7 La. App. 393 | La. Ct. App. | 1928

MOUTON, J.

Plaintiff and defendant company were owners of contiguous timber lands. In 1923, defendant company felled some timber, thinking at the time that it was being taken from its property. Plaintiff saw when this timber was cut, but was likewise-under the impression that it was being removed from the premises of the company. In 1926, three years after this timber had been cut, a survey was made to establish, the boundary line between these two adjoining tracts. It was then discovered, as a result of the survey, that the timber had been taken from a small strip of the land which was within the boundary lines of the plaintiff. Thereafter, in 1927, plaintiff brought this suit against defendant company for the value of this timber.

Defendant interposed the plea of prescription of one year to the demand of .the plaintiff, which was sustained below. Plaintiff appeals.

Article 3537 of the Civil Code provides .for the prescription of such actions in one year from the day the damages “are sustained”. Under the terms of this article, it is manifest that prescription had accrued when the suit was brought more than three years from the date of the damage. Plaintiff seeks relief under Act 33 of 1902, which amends the article of the Code above cited, as follows: “And when land, timber or property has been injured, cut, damaged or destroyed, from the date knowledge of such damage is received by the owner thereof”. It is on a proper application of this amendment to the facts, that this case turns.

Plaintiff contends that when the boundary line was fixed by the survey, he discovered that the timber had been removed from his land. He says, that it was from the time of this discovery through the survey, that he received knowledge of the damage he had suffered.
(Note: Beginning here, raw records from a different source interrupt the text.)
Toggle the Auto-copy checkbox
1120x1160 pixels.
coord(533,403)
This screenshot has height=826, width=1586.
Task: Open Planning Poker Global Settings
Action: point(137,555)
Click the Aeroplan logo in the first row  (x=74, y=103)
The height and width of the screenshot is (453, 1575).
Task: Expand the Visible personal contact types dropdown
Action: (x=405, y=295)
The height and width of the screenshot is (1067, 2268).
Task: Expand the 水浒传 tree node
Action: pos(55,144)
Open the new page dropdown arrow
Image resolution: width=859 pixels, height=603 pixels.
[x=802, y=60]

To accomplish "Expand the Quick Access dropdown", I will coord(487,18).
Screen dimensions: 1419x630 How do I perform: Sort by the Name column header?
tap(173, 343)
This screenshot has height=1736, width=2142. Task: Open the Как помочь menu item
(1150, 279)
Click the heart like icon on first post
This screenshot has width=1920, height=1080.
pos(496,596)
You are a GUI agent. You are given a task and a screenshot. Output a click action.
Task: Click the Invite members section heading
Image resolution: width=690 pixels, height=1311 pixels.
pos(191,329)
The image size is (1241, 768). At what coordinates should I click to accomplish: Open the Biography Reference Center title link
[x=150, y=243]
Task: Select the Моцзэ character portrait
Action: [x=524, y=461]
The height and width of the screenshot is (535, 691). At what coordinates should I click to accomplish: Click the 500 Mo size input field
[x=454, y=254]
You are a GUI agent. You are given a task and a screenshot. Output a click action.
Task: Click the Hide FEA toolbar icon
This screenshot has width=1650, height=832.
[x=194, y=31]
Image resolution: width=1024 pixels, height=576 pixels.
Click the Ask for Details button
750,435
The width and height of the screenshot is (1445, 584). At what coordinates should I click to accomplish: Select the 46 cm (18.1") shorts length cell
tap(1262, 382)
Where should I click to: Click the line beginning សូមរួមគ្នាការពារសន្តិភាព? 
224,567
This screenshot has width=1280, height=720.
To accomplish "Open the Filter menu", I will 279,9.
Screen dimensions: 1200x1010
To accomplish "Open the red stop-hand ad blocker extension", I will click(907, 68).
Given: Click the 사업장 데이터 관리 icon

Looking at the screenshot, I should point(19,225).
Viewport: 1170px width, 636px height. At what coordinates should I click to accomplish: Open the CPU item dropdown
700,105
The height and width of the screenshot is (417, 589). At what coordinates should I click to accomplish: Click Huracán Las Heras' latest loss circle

As the survey was made in 1926 and the suit' of the plaintiff was instituted within one year from that date, he contends that the prescription of one year had not yet accrued.

The amendment says: that the action is prescribed in one year from the “date knowledge of such damage is received by the owner” of the property. It is obvious, that the burden of proving the date on which the owner received this knowledge could not be imposed on the defendant in a case of this character. It is plaintiff who is seeking to bring himself within the exception found in the amendment, which provides for the running of the prescriptible period from the date of knowledge received by the owner, and the burden rests upon him to sustain this defense. Citizen’s Bank vs. Jeansonne, 120 La. 393, *39545 South. 367; Erwin vs. Lee Lumber Co., 163 La. 191, 111 South. 673.

It will be observed that prescription under Act 33, of 1902, begins to run from the date of the “knowledge” of the “damage” received by the owner and not from the time he ascertains his claim to the ownership of the property injured or damaged. Short' periods of prescription are usually provided for claims in damages and such like, and it is not to be presumed that the Legislature intended to permit an indefinite time for the claimant to establish his boundaries or his title of ownership. To so hold, would be to give a liberal construction to the amendment for the benefit of plaintiff, who. is claiming the privilege of an exception which was added to the general rule of prescription found in Article C. C. 3536. A party claiming the benefit of an exception is not entitled to a latitudinal interpretation of a statute covering such exception. The law favors the vigilant, and cannot extend relief to a party, who, after seeing the trespass or damage committed on his premises, allows the prescriptible period to elapse before asserting his rights for recoupment, if any he has.

The plea of prescription was properly maintained.